Over two-thirds (68%) of Canadians say they plan to wait until mortgage rates drop before they decide to purchase a house.

That percentage is even higher among younger demographics, according to the results of BMO’s Real Financial Progress Index.

For prospective Gen Z homebuyers (ages 18 to 24), 71% say they’ll defer their home purchase until rates are lower, while 69% of younger Millennials (ages 25 to 34) say the same.

“Amid this challenging and changing market, homebuyers are keeping a keen eye on interest rates,” said Hassan Pirnia, Head, Personal Lending and Home Financing Products, BMO.

Housing affordability still a challenge for buyers

Despite last year’s house price correction, and a slow start to sales in early 2023, home sales activity — and prices — have once again started trending up.

Housing activity has now rebounded by 11.3% compared to last year, with prices “firming,” BMO Economics noted.

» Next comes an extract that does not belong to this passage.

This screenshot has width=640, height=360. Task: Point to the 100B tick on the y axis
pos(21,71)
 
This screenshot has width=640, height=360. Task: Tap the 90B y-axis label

In April, rising demand helped push Canada’s national average home price up to $716,000, a 6% increase over March, according to data from the Canadian Real Estate Association. While the average sale price remains down 3.9% from April 2022, it has now surged by $103,500 since January 2023.

“Even after last year’s price correction, the combination of past price gains and higher mortgage rates leaves housing affordability near the most challenging level in more than 30 years,” BMO noted.

Mortgage payments as a percentage of income remain at a “still elevated” 60.9% as of the first quarter, according to National Bank’s Housing Affordability Monitor. That’s down by 5.4 points from its “most unaffordable level in over 30 years,” National Bank noted, thanks to prices that are still below year-ago levels and mortgage rates that, until recently, had been easing.

However, with the latest Bank of Canada rate hike this week, and the surge in bond yields that is now driving fixed mortgage rates higher, this affordability reprieve could prove short-lived.

How are prospective buyers responding?

Given the current affordability challenges, the BMO survey revealed the top ways in which Canadians are responding and how the current economic conditions are impacting their homebuying plans:

  • Waiting for lower rates: 68% said they plan to wait until mortgage rates drop before making a home purchase.
  • Waiting for better economic conditions: Over half (51%) of respondents said they are deferring their homebuying plans due to concerns about the economy. About a fifth (18%) said they plan to wait until 2024 or later.
  • Refinancing options: Seven in 10 (69%) said they are waiting to refinance their mortgage until mortgage rates drop.
  • Financial anxiety: After concerns about their financial situation (81%) and a fear of unknown expenses (83%), housing costs came in as the third largest source of financial anxiety for Canadians.

However, despite the affordability challenges, one thing remains certain: Canadians’ dream of homeownership remains alive.

A recent CIBC survey found that owning a home remains a top goal for 71% of non-owners. Another 63% said that home ownership is so important to them that they plan to help their kids with a down payment someday.

A similar survey from Mortgage Professionals Canada found that 8 in 10 Canadians continue to believe real estate is a good long-term investment.